THE DATA START
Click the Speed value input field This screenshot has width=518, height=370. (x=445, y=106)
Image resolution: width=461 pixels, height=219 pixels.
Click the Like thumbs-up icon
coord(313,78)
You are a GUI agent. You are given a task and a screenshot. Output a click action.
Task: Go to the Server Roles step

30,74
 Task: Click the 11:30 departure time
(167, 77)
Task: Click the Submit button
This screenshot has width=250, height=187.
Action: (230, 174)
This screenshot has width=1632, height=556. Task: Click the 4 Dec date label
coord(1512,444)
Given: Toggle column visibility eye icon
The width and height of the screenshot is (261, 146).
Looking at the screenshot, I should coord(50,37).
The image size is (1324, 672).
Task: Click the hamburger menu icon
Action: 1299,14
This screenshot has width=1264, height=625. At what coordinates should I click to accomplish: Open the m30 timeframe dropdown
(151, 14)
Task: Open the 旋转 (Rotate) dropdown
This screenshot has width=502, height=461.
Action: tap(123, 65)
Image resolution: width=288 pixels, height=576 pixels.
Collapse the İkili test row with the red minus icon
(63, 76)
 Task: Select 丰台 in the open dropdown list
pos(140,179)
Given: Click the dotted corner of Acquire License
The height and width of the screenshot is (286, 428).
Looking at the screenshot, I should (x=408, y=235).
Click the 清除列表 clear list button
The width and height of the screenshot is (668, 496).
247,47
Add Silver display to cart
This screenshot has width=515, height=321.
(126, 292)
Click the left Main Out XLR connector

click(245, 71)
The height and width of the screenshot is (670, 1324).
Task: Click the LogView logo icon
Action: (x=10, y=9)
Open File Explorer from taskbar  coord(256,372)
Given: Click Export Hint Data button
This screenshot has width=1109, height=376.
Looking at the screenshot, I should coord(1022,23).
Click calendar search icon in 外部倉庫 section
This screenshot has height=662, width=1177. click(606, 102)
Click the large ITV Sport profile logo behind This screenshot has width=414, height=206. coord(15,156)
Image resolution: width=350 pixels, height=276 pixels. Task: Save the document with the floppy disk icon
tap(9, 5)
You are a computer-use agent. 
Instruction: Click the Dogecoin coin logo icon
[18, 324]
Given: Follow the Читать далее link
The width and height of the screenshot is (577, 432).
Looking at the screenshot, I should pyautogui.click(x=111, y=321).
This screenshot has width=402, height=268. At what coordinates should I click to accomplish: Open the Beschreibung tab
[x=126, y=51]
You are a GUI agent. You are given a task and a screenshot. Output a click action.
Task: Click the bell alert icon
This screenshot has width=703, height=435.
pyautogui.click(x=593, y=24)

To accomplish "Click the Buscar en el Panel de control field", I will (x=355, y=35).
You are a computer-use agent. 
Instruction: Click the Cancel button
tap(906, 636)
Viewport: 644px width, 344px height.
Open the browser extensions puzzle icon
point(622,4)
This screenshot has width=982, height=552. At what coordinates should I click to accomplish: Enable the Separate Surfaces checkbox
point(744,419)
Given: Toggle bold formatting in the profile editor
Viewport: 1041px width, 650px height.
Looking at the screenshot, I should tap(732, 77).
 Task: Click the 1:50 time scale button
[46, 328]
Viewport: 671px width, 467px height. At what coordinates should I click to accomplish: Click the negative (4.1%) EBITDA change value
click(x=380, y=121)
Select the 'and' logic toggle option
THE DATA END
PROBLEM DESCRIPTION: Search the records for the word "field". Copy each line where it appears.

REPLY TO THE TASK:
Click the Speed value input field This screenshot has width=518, height=370. (x=445, y=106)
To accomplish "Click the Buscar en el Panel de control field", I will (x=355, y=35).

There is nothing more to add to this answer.